ClaimCenter contact subtype and tag permissions

ClaimCenter provides subtype and tag permissions that you can use to control access to contacts. These permissions make a distinction between local contacts and centralized, or address book, contacts. The SystemPermissionType typelist lists all the subtype and tag permissions in your system.

The following table lists the base subtype and tag permissions provided with ClaimCenter contacts:

Code	Description of Permission
`anytagview`	See a contact that has any contact tag.
`anytagcreate`	Create a new contact regardless of which contact tag it requires.
`anytagdelete`	Delete a local, unlinked contact that has any contact tag.
`anytagedit`	Edit a contact that has any contact tag.
`ctcview`	View and search local contacts.
`ctccreate`	Create a new, local contact.
`ctcedit`	Edit local contacts.
`abview`	View the details of contact entries retrieved from ContactManager.
`abviewsearch`	Search for contact entries in ContactManager.
`abcreate`	Create a new vendor contact in ContactManager. In the base configuration, this permission enables a ClaimCenter user to create a vendor contact and have it saved in ContactManager. Without this permission, a ClaimCenter user can create and save non-vendor contacts in ContactManager. Any vendor contacts created by a user without this permission are created in ContactManager with pending status and must be approved by a ContactManager user.
`abcreatepref`	Create a new preferred vendor in ContactManager.
`abedit`	Edit an existing vendor contact stored in ContactManager. In the base configuration, this permission enables a ClaimCenter user to edit a vendor contact and have it saved in ContactManager. Without this permission, a ClaimCenter user can edit and save non-vendor contacts in ContactManager. Any vendor contact changes by a user without this permission become pending changes in ContactManager and must be approved by a ContactManager user.
`abeditpref`	Edit an existing preferred vendor stored in ContactManager.

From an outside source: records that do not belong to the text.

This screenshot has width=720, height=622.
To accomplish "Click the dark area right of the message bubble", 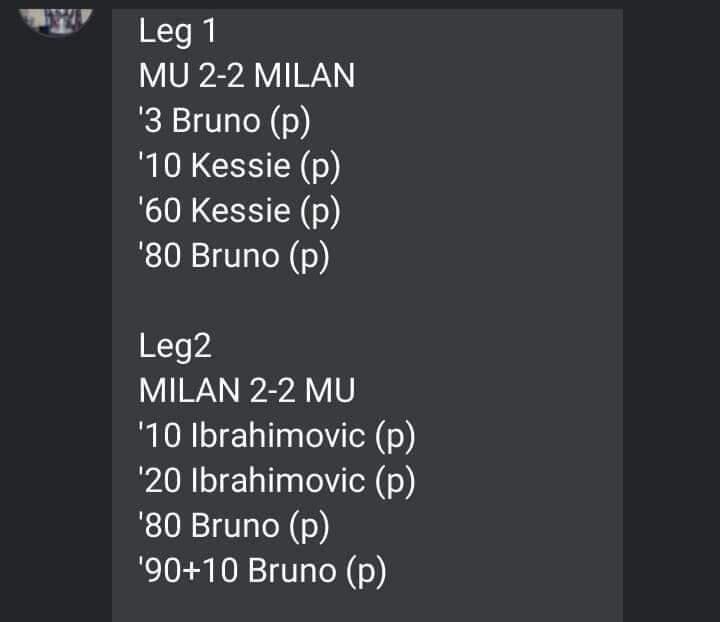I will (670, 300).
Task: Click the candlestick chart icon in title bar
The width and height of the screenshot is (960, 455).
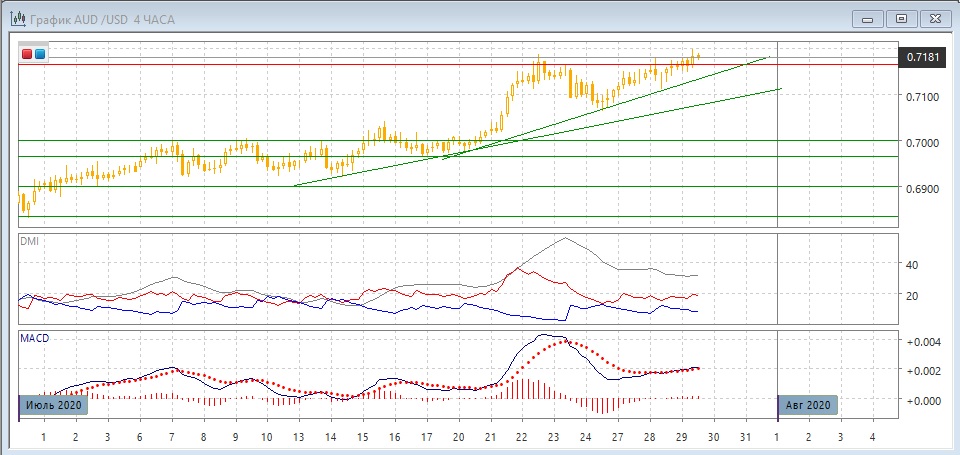Action: (x=17, y=18)
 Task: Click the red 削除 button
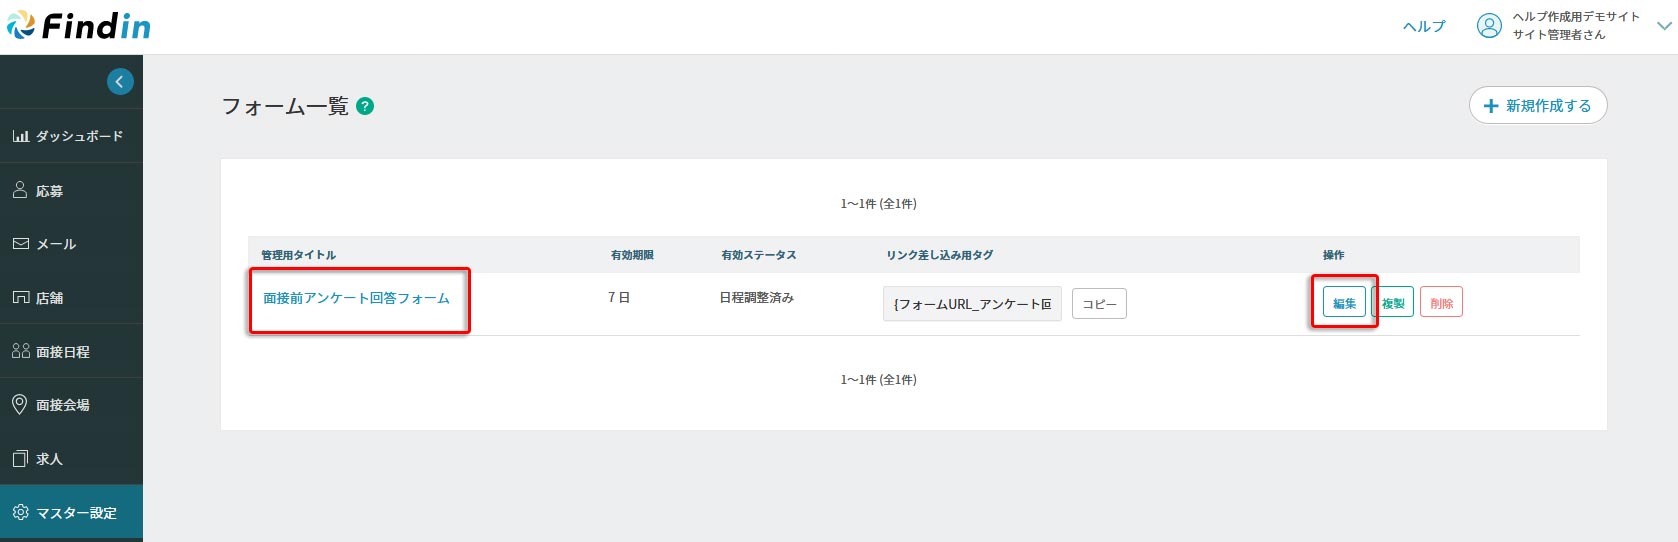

The system uses role-based security for these permissions. As described in the previous topic, to implement role-based security, a system administrator associates permissions with roles and assigns roles to users. For each role assigned, the user acquires the permissions associated with that role. For example, a role associated with the abcreate and anytagcreate permissions enables the user who has this role to create any type of contact.

The base contact and tag permissions apply across all contact subtypes. If you grant a permission to a contact type, you grant the same permissions to all that contact’s subtypes.

ClaimCenter enables you to restrict permissions according to contact subtype or tag. For example, you can enable a user with abcreate permission to create only PersonVendor contacts, but not CompanyVendor contacts. You configure contact and tag permissions through the SystemPermissionType typelist and the security-config.xml resource.

Note: If you create a set of tag permissions for a specific tag, these permissions enable access only to contacts that have that one tag. For example, you create a set of Vendor tag permissions and a user has a role with only those tag permissions. That user will not be able to work with a contact that has both Claim Party and Vendor tags. You could also create a set of tag permissions for Claim Party tags. In that case, a user with both Vendor and Claim Party tag permissions would be able to work with contacts that have both Vendor and Claim Party tags.